# Translations of Esau's Blessing/Curse



## Michael (Feb 25, 2007)

Please share your thoughts on the various translations of Gen 27:39


_ESV:_ Then Isaac his father answered and said to him:
"Behold, *away from* the fatness of the earth shall your dwelling be,
and *away from* the dew of heaven on high." 

_NASB:_ Then Isaac his father answered and said to him,
"Behold, *away from* the fertility of the earth shall be your dwelling,
And *away from* the dew of heaven from above."


...compared to:

_KJV:_ And Isaac his father answered and said unto him, Behold, thy dwelling *shall be* the fatness of the earth, *and of* the dew of heaven from above;

_NKJV:_ Gen 27:39 Then Isaac his father answered and said to him: 
“ Behold, your dwelling *shall be* of the fatness of the earth, 
*And of* the dew of heaven from above."

_Geneva Bible (1599, restored):_ Then Isaac his father answered, and said unto him, Behold, the fatness of the earth *shall be* thy dwelling place, and *thou shalt have of* the dew of heaven from above.


Many thanks,
Michael


----------



## JKLeoPCA (Feb 25, 2007)

I am sure there are better scholars here than I, but I just think you off a bit on the bold highlight.

Allow me to change this up just a bit, and lets look at them this way...

_ESV:_ Then Isaac his father answered and said to him:
"Behold, *away from* the fatness of the earth shall your dwelling be,
and *away from* the dew of heaven on high." 

_NASB:_ Then Isaac his father answered and said to him,
"Behold, *away from* the fertility of the earth shall be your dwelling,
And *away from* the dew of heaven from above."


...compared to:

_KJV:_ And Isaac his father answered and said unto him, Behold, thy dwelling shall be the fatness *of* the earth, and *of* the dew of heaven from above;

_NKJV:_ Gen 27:39 Then Isaac his father answered and said to him: 
“ Behold, your dwelling shall be *of* the fatness of the earth, 
And *of* the dew of heaven from above."

_Geneva Bible (1599, restored):_ Then Isaac his father answered, and said unto him, Behold, the fatness *of* the earth shall be thy dwelling place, and thou shalt have *of* the dew of heaven from above.

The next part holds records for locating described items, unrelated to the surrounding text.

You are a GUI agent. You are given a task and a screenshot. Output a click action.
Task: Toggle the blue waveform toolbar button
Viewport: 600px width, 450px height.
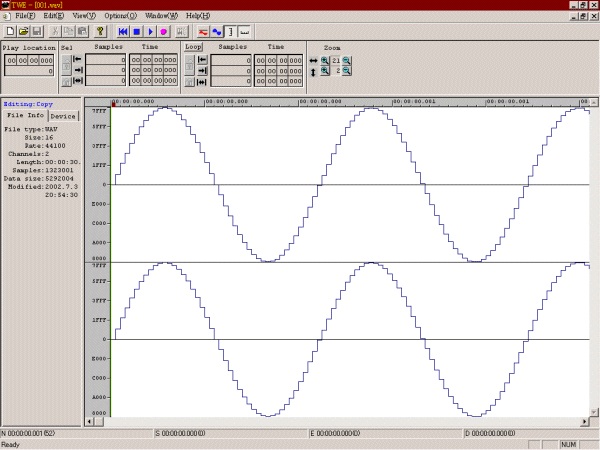pyautogui.click(x=216, y=31)
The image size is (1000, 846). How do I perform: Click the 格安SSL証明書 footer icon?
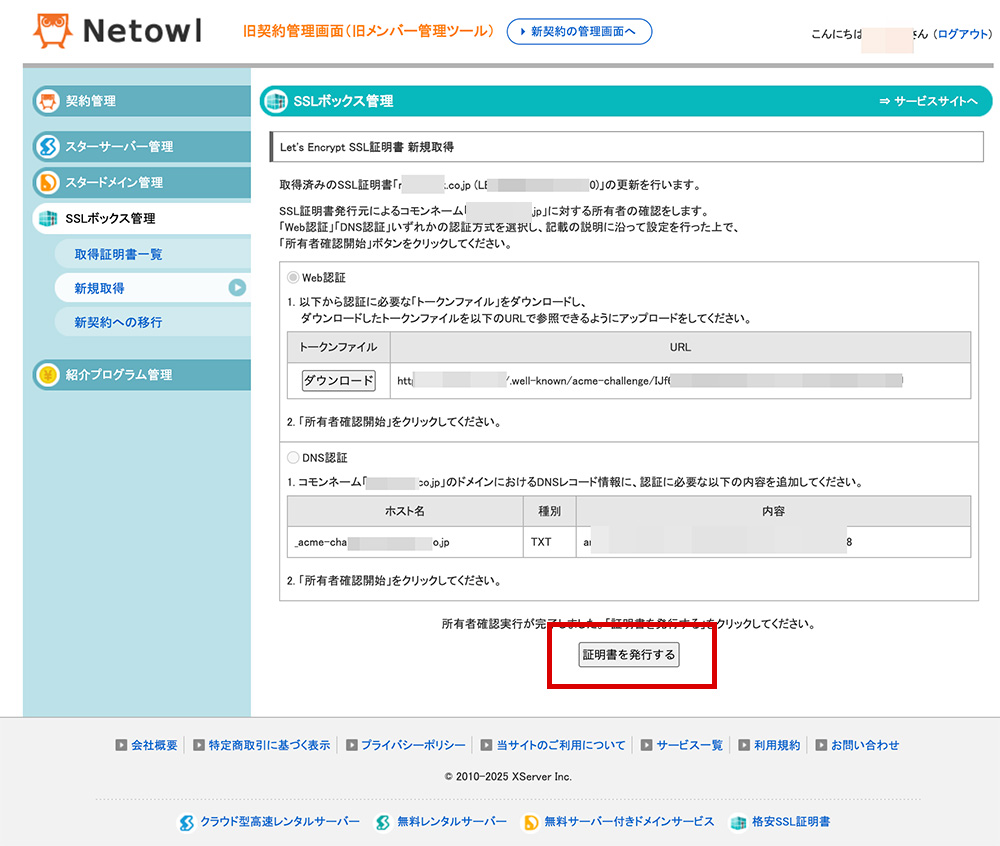[x=739, y=822]
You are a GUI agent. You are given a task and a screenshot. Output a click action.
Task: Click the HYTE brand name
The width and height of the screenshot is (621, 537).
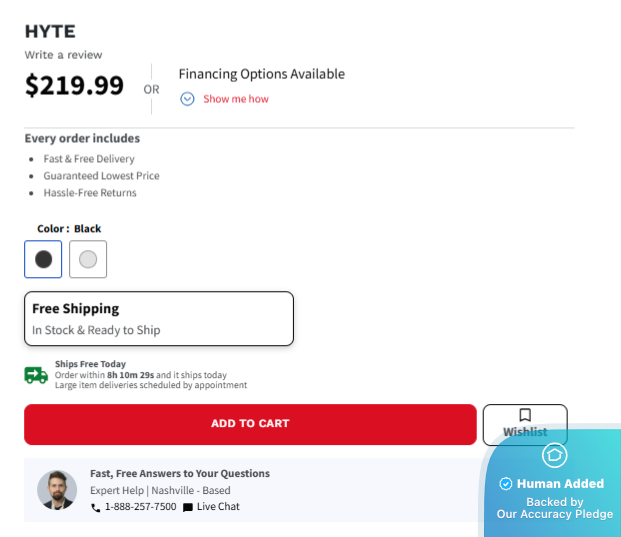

The Bold I added to *of*, is what I believe is related to the *away from*, in the previous versions. The import seems to be that *of*, as in from the scraps *of* the earth, and the scraps *of* the dew of heaven. The _of_ used, as I understand it, litterally means _from_, or _away from_. Some refer to this as a anti-blessing. God will give these things to Jacob, but Esau will have to live by them.


----------



## MW (Feb 25, 2007)

They appear to be taking the Hebrew prefix differently. Heb. 11 says Isaac blessed both men. The difference is that superiority (right of the firstborn) was bequeathed to Jacob, which was utlimately manifested in Christ. One might also point to the fact that Esau's dwelling is not said to be given by God.


----------



## VictorBravo (Feb 25, 2007)

I looked at the passage in the Septuagint. It uses the preposition "apo" in both places. Although that usually means something like separation, it also can mean something like "origin" or "of the place where something is".

I never noticed the ambiguity. My ASV follows the AV "of" but also has a note "or away from."


----------